UNO Study: Save Money Over 24 Years By Buying Millions Of Dollars In Electric Buses Now

The Baton Rouge Business Report has a story on something guaranteed to make your head hurt: namely, that UNO’s Transportation Institute is telling the CATS brass how much money they could save on buses if they just went out and blew a bunch of cash on electric buses.

Converting the entire diesel fleet to electric vehicles would save more than $2 million annually in fuel costs alone, according to the study. Electric buses are easier to maintain and need to be replaced less often, which would generate additional savings, the study shows.

An electric bus costs $0.19 per mile to operate, compared to the diesel buses CATS currently operates at $0.86 per mile on average. CNG vehicles would cost $0.44 per mile, the study shows. Over 24 years, if the entire fleet were replaced with electric buses, the buses could pay for themselves and make an additional $7 million.

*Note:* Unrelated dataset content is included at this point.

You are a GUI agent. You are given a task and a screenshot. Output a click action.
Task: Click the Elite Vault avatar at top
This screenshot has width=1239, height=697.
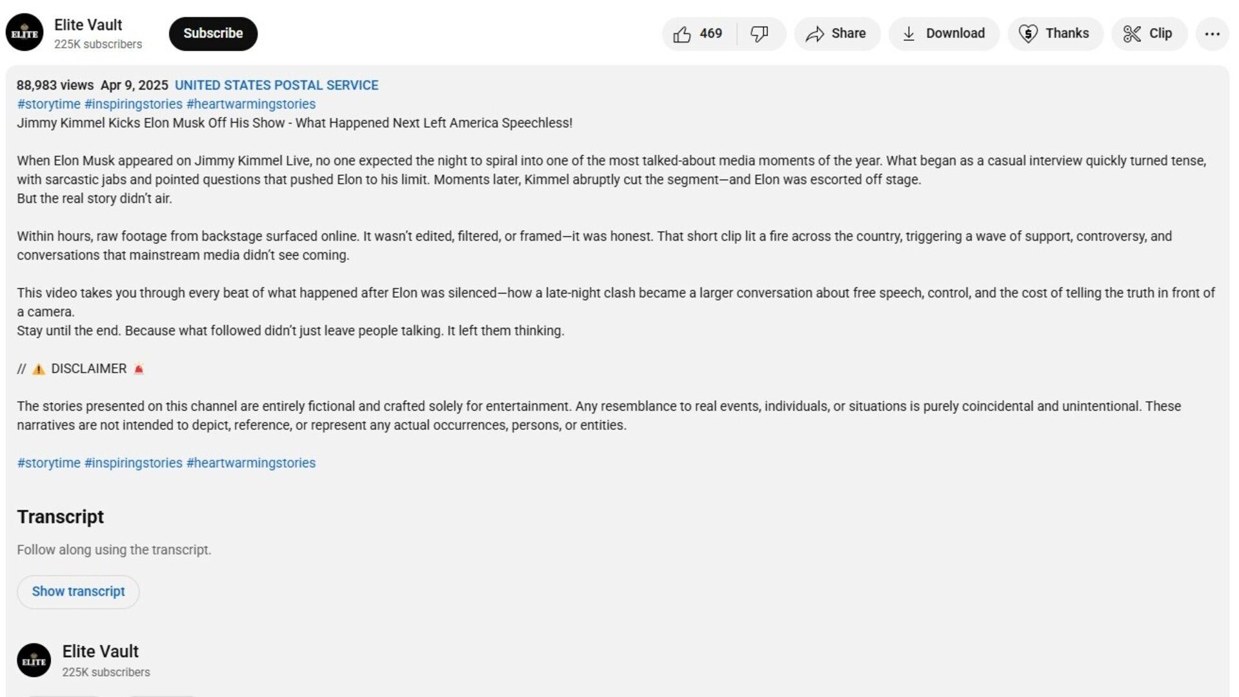pos(25,33)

Does anybody know what the future of public transportation will be 24 years from now? The bet here is that 24 years from now the road will be full of self-driving cars plugged into a web-based system, and there will be little use for buses at all – you’ll use a system something like Uber, only without an actual driver, and if you’re signed up for public transit you’ll have a monthly transportation account you can draw from.

Why this study operated on the basis of 24-year projections is beyond us.

Oh, and don’t worry about the upfront cost. It’s negligible. Cough, cough.

“Electric comes far away the winner,” Vivek Shah, a research associate with UNO, told the CATS Planning Committee at its meeting Friday. “The only problem is the large upfront cost, and battery-powered electric is not yet a market.”

Electric buses cost between $750,000 and $800,000 per bus, whereas diesel buses cost about $430,000 per vehicle and only three companies sell electric buses worldwide, Shah said.

CATS would need to upgrade some of its bus storage facilities if it converted to electric buses. An electric fleet also would require electric charging stations along CATS routes, with the stations estimated to cost $600,000 each. Shah recommended putting one charging station at each of CATS’ five hubs.

CATS asked UNO for a study because the federal government isn’t giving out grants for diesel buses, which are the cheapest buses on the market, as much anymore. You can get more free swag from Uncle Sam if you blow twice as much money on hybrids or electrics or maybe CNG buses. And with 81 buses in the fleet CATS wants to start cycling out the current fleet at 8-10 a year.

Meaning that over 24 years the $800,000 electric buses would be cycled through 2.4 to three times. One wonders if that cost was factored in – the guess is if you’re going to be spending $6.4 to $8 million per year buying new buses you’re not going to break even.

One also wonders what price for diesel was used to calculate that $0.86 per mile.

We just get a kick out of the “study” which gives short shrift to the massive upfront cost to building an entire infrastructure around electric buses and then touts how cheap they’ll be once that massive investment is made.

Oh, but the federal government – which is $18 trillion in debt – will pay for some fraction of that cost. So it isn’t really our money.

On Jan. 20, the study will be officially presented to the CATS board, and you can bet they’ll have collective orgasms about the electric buses. And you can bet Mayor-President Kip Holden will then make it a crusade to give us electric buses regardless of the cost.

And the buses will remain empty, regardless of how they’re powered.